■ Exercise: Reproduce each record exactly, leaving nothing out.

■ Extracted data:

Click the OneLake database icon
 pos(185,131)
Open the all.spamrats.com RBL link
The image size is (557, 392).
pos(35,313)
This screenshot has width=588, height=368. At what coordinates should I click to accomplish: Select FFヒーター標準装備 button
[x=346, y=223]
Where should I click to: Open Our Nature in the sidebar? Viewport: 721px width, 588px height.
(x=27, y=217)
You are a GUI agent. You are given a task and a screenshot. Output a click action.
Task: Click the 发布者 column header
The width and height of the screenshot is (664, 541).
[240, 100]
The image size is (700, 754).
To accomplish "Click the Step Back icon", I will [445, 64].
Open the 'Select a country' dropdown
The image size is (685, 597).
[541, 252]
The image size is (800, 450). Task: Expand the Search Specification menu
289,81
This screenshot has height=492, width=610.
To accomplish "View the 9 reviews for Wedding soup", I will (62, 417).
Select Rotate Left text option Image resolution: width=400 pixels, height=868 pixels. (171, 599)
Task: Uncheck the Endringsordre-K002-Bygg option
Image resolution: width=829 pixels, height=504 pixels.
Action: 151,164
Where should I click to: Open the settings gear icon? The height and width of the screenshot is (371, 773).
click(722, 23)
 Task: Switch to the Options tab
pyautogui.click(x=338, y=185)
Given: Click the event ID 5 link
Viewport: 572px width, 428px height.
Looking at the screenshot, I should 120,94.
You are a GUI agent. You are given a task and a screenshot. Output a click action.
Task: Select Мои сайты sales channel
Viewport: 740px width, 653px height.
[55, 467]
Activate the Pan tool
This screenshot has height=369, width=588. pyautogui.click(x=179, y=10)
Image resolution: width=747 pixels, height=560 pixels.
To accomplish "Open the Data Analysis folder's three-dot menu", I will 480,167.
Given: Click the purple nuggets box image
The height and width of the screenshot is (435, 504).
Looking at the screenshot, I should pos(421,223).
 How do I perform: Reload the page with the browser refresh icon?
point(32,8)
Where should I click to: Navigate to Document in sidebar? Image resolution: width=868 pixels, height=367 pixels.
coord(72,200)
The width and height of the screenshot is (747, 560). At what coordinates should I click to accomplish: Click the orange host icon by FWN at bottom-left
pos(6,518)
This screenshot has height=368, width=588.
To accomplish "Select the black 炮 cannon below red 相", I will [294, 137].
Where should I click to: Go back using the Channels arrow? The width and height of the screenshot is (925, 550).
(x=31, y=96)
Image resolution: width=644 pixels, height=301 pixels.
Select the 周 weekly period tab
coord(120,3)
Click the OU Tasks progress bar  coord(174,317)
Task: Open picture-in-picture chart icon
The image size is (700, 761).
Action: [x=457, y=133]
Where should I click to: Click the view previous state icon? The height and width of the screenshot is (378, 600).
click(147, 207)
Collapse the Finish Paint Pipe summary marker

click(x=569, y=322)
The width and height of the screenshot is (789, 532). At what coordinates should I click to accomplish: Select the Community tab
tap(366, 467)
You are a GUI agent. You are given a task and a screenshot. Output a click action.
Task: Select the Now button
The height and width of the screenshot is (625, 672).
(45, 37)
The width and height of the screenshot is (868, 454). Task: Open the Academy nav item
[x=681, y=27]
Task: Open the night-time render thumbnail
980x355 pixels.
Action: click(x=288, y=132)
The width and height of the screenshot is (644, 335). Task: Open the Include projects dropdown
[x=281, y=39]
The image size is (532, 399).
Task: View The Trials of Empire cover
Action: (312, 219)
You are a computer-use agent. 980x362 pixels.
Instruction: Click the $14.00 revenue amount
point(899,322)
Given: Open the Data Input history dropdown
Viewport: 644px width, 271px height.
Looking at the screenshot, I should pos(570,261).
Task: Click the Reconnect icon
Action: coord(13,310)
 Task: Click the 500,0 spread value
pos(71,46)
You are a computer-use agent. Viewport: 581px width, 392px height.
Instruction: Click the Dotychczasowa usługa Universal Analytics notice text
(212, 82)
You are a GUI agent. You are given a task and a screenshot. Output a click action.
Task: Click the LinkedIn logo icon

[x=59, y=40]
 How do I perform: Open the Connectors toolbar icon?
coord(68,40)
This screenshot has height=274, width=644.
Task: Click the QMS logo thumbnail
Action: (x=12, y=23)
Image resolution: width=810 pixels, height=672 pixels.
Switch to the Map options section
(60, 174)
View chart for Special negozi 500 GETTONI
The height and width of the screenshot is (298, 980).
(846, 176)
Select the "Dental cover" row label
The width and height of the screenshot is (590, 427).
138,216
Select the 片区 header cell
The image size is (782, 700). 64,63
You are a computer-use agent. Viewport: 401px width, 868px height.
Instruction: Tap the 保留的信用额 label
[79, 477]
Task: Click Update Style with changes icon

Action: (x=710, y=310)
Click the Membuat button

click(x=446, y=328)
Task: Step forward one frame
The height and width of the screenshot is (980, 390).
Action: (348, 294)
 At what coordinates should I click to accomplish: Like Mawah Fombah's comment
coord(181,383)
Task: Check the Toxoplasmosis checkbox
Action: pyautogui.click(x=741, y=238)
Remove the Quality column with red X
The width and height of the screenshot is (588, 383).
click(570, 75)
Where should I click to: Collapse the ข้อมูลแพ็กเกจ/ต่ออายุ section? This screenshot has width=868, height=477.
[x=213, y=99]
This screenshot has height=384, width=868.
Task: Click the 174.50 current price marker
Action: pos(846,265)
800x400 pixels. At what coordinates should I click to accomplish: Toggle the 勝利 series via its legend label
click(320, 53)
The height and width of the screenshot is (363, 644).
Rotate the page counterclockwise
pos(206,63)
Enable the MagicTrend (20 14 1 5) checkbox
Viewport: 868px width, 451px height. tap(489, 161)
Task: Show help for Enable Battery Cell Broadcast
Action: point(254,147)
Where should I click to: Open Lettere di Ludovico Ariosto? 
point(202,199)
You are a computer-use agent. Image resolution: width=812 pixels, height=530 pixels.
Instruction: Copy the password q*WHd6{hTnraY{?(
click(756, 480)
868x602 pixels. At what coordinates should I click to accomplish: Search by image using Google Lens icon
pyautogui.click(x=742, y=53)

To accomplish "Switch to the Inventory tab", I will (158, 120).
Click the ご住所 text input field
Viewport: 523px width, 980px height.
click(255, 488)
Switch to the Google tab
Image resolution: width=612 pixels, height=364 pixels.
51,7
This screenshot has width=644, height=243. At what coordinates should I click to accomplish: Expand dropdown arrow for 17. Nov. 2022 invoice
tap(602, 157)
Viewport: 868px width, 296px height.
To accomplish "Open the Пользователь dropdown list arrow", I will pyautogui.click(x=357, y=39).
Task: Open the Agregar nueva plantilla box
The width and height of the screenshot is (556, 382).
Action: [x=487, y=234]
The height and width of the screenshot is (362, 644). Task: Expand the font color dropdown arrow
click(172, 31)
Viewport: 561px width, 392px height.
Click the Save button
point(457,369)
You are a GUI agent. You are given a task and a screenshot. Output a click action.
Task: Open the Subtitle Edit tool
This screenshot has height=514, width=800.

■ Response to this exercise:
Click the OneLake database icon
 pos(185,131)
Open the all.spamrats.com RBL link
The image size is (557, 392).
pos(35,313)
This screenshot has width=588, height=368. At what coordinates should I click to accomplish: Select FFヒーター標準装備 button
[x=346, y=223]
Where should I click to: Open Our Nature in the sidebar? Viewport: 721px width, 588px height.
(x=27, y=217)
You are a GUI agent. You are given a task and a screenshot. Output a click action.
Task: Click the 发布者 column header
The width and height of the screenshot is (664, 541).
[240, 100]
The image size is (700, 754).
To accomplish "Click the Step Back icon", I will [445, 64].
Open the 'Select a country' dropdown
The image size is (685, 597).
[541, 252]
The image size is (800, 450). Task: Expand the Search Specification menu
289,81
This screenshot has height=492, width=610.
To accomplish "View the 9 reviews for Wedding soup", I will (62, 417).
Select Rotate Left text option Image resolution: width=400 pixels, height=868 pixels. (171, 599)
Task: Uncheck the Endringsordre-K002-Bygg option
Image resolution: width=829 pixels, height=504 pixels.
Action: 151,164
Where should I click to: Open the settings gear icon? The height and width of the screenshot is (371, 773).
click(722, 23)
 Task: Switch to the Options tab
pyautogui.click(x=338, y=185)
Given: Click the event ID 5 link
Viewport: 572px width, 428px height.
Looking at the screenshot, I should 120,94.
You are a GUI agent. You are given a task and a screenshot. Output a click action.
Task: Select Мои сайты sales channel
Viewport: 740px width, 653px height.
[55, 467]
Activate the Pan tool
This screenshot has height=369, width=588. pyautogui.click(x=179, y=10)
Image resolution: width=747 pixels, height=560 pixels.
To accomplish "Open the Data Analysis folder's three-dot menu", I will 480,167.
Given: Click the purple nuggets box image
The height and width of the screenshot is (435, 504).
Looking at the screenshot, I should pos(421,223).
 How do I perform: Reload the page with the browser refresh icon?
point(32,8)
Where should I click to: Navigate to Document in sidebar? Image resolution: width=868 pixels, height=367 pixels.
coord(72,200)
The width and height of the screenshot is (747, 560). At what coordinates should I click to accomplish: Click the orange host icon by FWN at bottom-left
pos(6,518)
This screenshot has height=368, width=588.
To accomplish "Select the black 炮 cannon below red 相", I will [294, 137].
Where should I click to: Go back using the Channels arrow? The width and height of the screenshot is (925, 550).
(x=31, y=96)
Image resolution: width=644 pixels, height=301 pixels.
Select the 周 weekly period tab
coord(120,3)
Click the OU Tasks progress bar  coord(174,317)
Task: Open picture-in-picture chart icon
The image size is (700, 761).
Action: [x=457, y=133]
Where should I click to: Click the view previous state icon? The height and width of the screenshot is (378, 600).
click(147, 207)
Collapse the Finish Paint Pipe summary marker

click(x=569, y=322)
The width and height of the screenshot is (789, 532). At what coordinates should I click to accomplish: Select the Community tab
tap(366, 467)
You are a GUI agent. You are given a task and a screenshot. Output a click action.
Task: Select the Now button
The height and width of the screenshot is (625, 672).
(45, 37)
The width and height of the screenshot is (868, 454). Task: Open the Academy nav item
[x=681, y=27]
Task: Open the night-time render thumbnail
980x355 pixels.
Action: click(x=288, y=132)
The width and height of the screenshot is (644, 335). Task: Open the Include projects dropdown
[x=281, y=39]
The image size is (532, 399).
Task: View The Trials of Empire cover
Action: (312, 219)
You are a computer-use agent. 980x362 pixels.
Instruction: Click the $14.00 revenue amount
point(899,322)
Given: Open the Data Input history dropdown
Viewport: 644px width, 271px height.
Looking at the screenshot, I should pos(570,261).
Task: Click the Reconnect icon
Action: coord(13,310)
 Task: Click the 500,0 spread value
pos(71,46)
You are a computer-use agent. Viewport: 581px width, 392px height.
Instruction: Click the Dotychczasowa usługa Universal Analytics notice text
(212, 82)
You are a GUI agent. You are given a task and a screenshot. Output a click action.
Task: Click the LinkedIn logo icon

[x=59, y=40]
 How do I perform: Open the Connectors toolbar icon?
coord(68,40)
This screenshot has height=274, width=644.
Task: Click the QMS logo thumbnail
Action: (x=12, y=23)
Image resolution: width=810 pixels, height=672 pixels.
Switch to the Map options section
(60, 174)
View chart for Special negozi 500 GETTONI
The height and width of the screenshot is (298, 980).
(846, 176)
Select the "Dental cover" row label
The width and height of the screenshot is (590, 427).
138,216
Select the 片区 header cell
The image size is (782, 700). 64,63
You are a computer-use agent. Viewport: 401px width, 868px height.
Instruction: Tap the 保留的信用额 label
[79, 477]
Task: Click Update Style with changes icon

Action: (x=710, y=310)
Click the Membuat button

click(x=446, y=328)
Task: Step forward one frame
The height and width of the screenshot is (980, 390).
Action: (348, 294)
 At what coordinates should I click to accomplish: Like Mawah Fombah's comment
coord(181,383)
Task: Check the Toxoplasmosis checkbox
Action: pyautogui.click(x=741, y=238)
Remove the Quality column with red X
The width and height of the screenshot is (588, 383).
click(570, 75)
Where should I click to: Collapse the ข้อมูลแพ็กเกจ/ต่ออายุ section? This screenshot has width=868, height=477.
[x=213, y=99]
This screenshot has height=384, width=868.
Task: Click the 174.50 current price marker
Action: pos(846,265)
800x400 pixels. At what coordinates should I click to accomplish: Toggle the 勝利 series via its legend label
click(320, 53)
The height and width of the screenshot is (363, 644).
Rotate the page counterclockwise
pos(206,63)
Enable the MagicTrend (20 14 1 5) checkbox
Viewport: 868px width, 451px height. tap(489, 161)
Task: Show help for Enable Battery Cell Broadcast
Action: point(254,147)
Where should I click to: Open Lettere di Ludovico Ariosto? 
point(202,199)
You are a computer-use agent. Image resolution: width=812 pixels, height=530 pixels.
Instruction: Copy the password q*WHd6{hTnraY{?(
click(756, 480)
868x602 pixels. At what coordinates should I click to accomplish: Search by image using Google Lens icon
pyautogui.click(x=742, y=53)

To accomplish "Switch to the Inventory tab", I will (158, 120).
Click the ご住所 text input field
Viewport: 523px width, 980px height.
click(255, 488)
Switch to the Google tab
Image resolution: width=612 pixels, height=364 pixels.
51,7
This screenshot has width=644, height=243. At what coordinates should I click to accomplish: Expand dropdown arrow for 17. Nov. 2022 invoice
tap(602, 157)
Viewport: 868px width, 296px height.
To accomplish "Open the Пользователь dropdown list arrow", I will pyautogui.click(x=357, y=39).
Task: Open the Agregar nueva plantilla box
The width and height of the screenshot is (556, 382).
Action: [x=487, y=234]
The height and width of the screenshot is (362, 644). Task: Expand the font color dropdown arrow
click(172, 31)
Viewport: 561px width, 392px height.
Click the Save button
point(457,369)
You are a GUI agent. You are given a task and a screenshot. Output a click action.
Task: Open the Subtitle Edit tool
This screenshot has height=514, width=800.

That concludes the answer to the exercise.